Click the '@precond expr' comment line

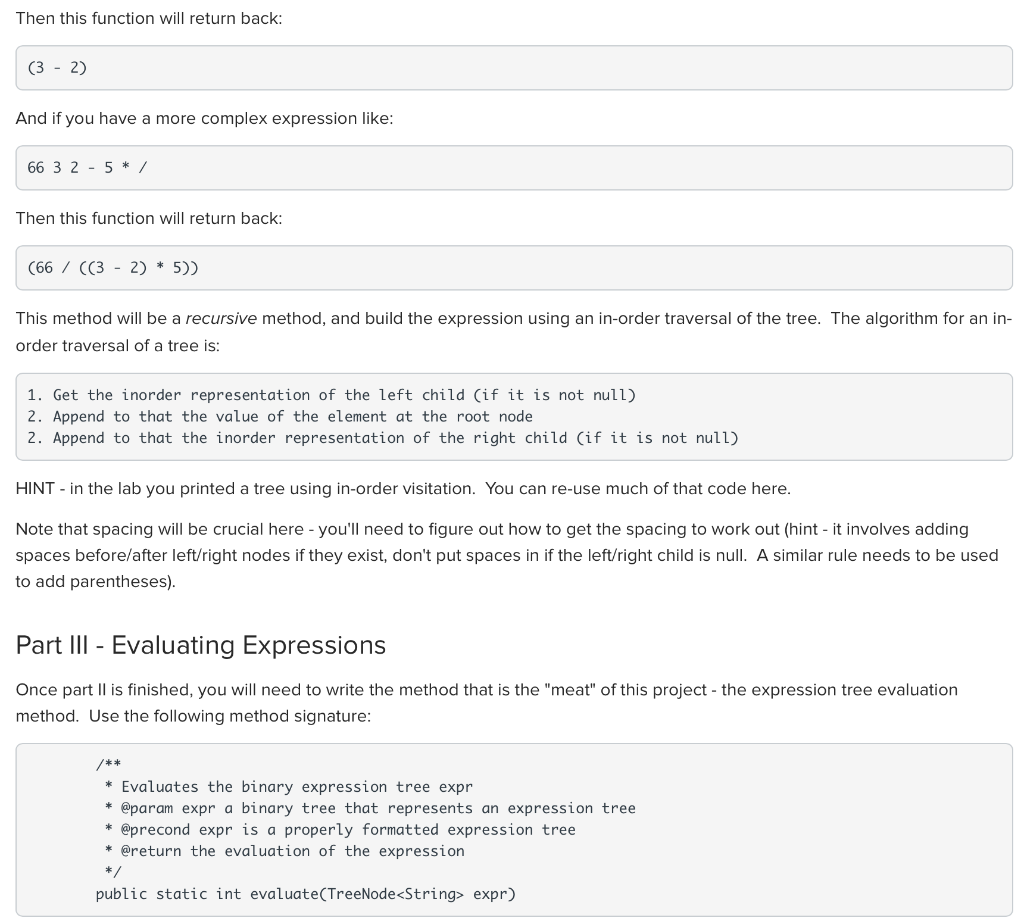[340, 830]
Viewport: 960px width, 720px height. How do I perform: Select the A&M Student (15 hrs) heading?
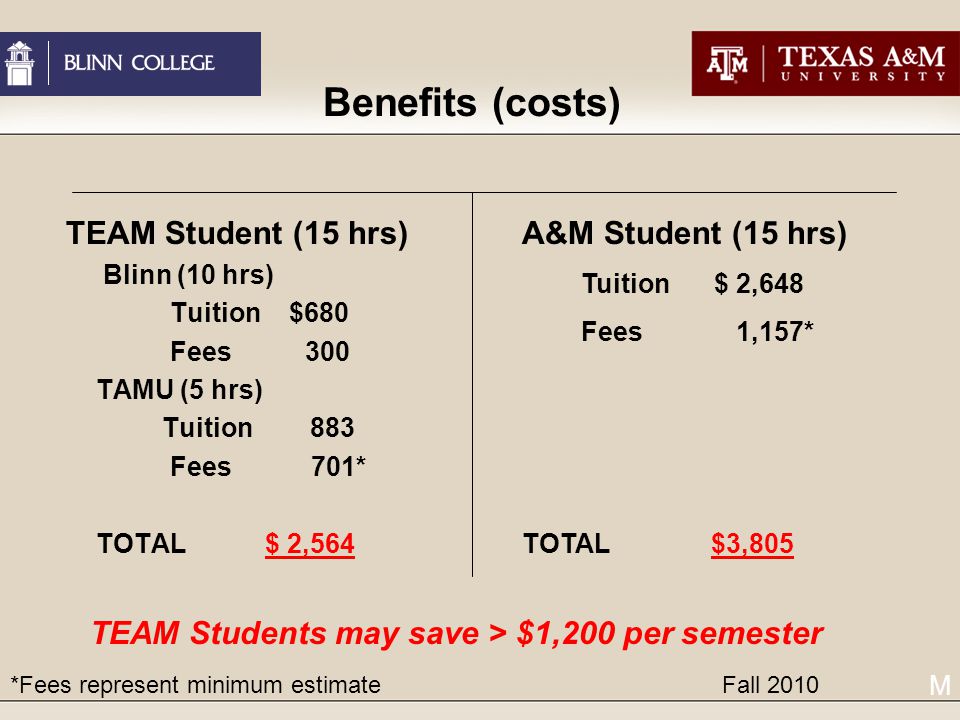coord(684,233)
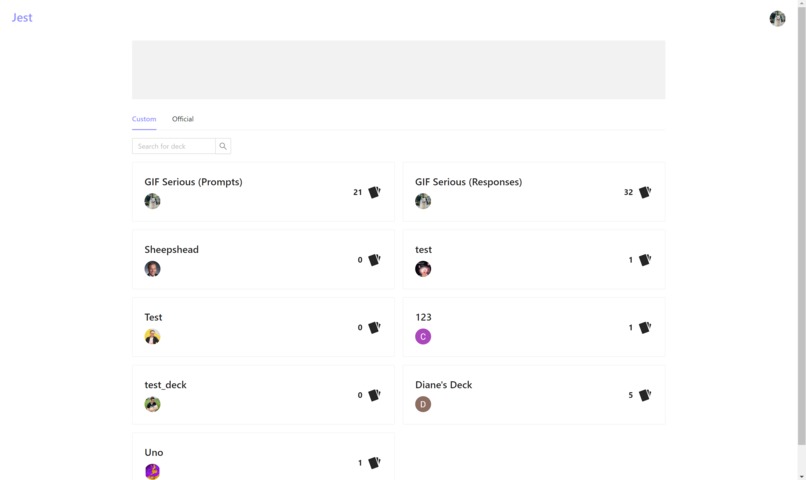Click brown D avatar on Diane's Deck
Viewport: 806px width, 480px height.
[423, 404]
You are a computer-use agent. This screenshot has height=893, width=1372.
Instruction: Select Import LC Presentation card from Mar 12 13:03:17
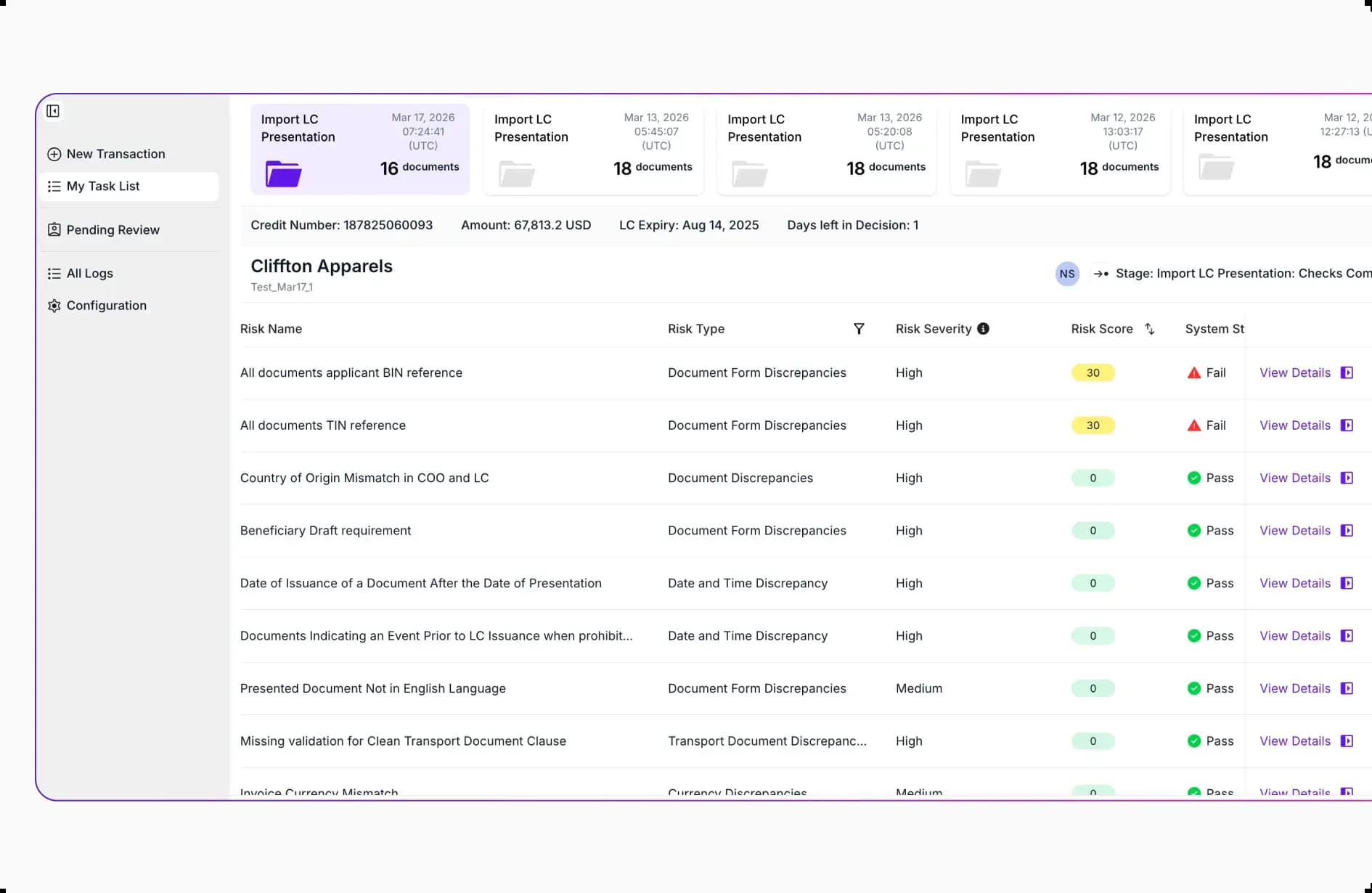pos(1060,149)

Required work: The answer must be an exact transcription of the lines from the one holding "You are a computer-use" to the last line of the entries above, with no pictures and nothing else.

Your response:
You are a computer-use agent. This screenshot has height=893, width=1372.
Instruction: Select Import LC Presentation card from Mar 12 13:03:17
pos(1060,149)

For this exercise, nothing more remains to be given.